━━━ Document section ━━━

Gabonese Republic President Ali Bongo Ondimba also stressed the need for a united front to tackle current challenges. “COP26 will begin in Glasgow at a time when the COVID-19 pandemic has turned our societies, economies and way of life upside down,” he said in a recorded statement during the conference. “Collectively, we must ensure that the climate change targets on which our future generations depend are met.”
Gabonese Republic’s Minister of Water and Forests, the Sea and the Environment, Professor Lee White, added that with the right price incentives, it is possible for countries with high forest cover such as Gabon to be “carbon positive” by avoiding deforestation. “Why don't we have a USD 2.5 billion fund to promote modern tropical agriculture in in the Congo Basin?” he asked.
Gabon is the first African country to receive payments for reducing carbon emissions under the multi-donor, UN-hosted Central African Forest Initiative’s (CAFI).
This year’s GPIC has brough together a board range of global leaders, executives, experts and thought leaders from business, governments, financial institutions, and technology companies.

━━━

- [Explore the material]:
(1) Copy the Gabon climate passage between "Gabon is the" and "and technology companies.", inclusive, switching "leaders" to "figures".
(2) In the Gabon climate passage, which country is the first African country to receive payments for reducing carbon emissions under the Central African Forest Initiative?

━━━ Dataset ━━━

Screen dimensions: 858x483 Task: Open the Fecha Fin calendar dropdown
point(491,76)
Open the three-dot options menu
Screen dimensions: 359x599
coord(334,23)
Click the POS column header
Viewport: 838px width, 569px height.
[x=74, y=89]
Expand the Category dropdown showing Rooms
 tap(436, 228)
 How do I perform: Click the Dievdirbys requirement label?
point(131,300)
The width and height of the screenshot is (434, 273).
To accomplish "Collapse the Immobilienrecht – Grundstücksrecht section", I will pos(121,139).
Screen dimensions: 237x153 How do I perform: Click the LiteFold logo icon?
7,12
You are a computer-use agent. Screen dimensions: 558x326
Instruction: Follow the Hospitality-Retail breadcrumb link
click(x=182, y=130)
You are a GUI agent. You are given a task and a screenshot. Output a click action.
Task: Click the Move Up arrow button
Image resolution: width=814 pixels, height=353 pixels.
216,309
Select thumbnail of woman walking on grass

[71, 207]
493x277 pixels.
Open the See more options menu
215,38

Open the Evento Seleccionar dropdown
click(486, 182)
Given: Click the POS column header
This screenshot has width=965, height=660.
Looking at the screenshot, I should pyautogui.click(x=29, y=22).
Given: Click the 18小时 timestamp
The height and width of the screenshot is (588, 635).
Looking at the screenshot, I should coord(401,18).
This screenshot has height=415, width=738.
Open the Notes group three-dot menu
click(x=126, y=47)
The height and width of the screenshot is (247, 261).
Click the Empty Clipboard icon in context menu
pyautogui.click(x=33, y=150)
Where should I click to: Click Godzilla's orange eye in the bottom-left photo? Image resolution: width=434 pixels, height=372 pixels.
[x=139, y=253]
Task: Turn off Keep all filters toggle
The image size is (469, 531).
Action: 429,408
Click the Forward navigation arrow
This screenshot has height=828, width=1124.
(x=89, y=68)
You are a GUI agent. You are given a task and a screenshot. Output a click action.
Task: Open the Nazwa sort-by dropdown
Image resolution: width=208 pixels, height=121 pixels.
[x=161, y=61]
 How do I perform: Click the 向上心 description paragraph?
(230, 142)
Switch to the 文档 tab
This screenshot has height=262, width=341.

━━━

- [Written answers]:
(1)
Gabon is the first African country to receive payments for reducing carbon emissions under the multi-donor, UN-hosted Central African Forest Initiative’s (CAFI).
This year’s GPIC has brough together a board range of global figures, executives, experts and thought figures from business, governments, financial institutions, and technology companies.

(2) Gabon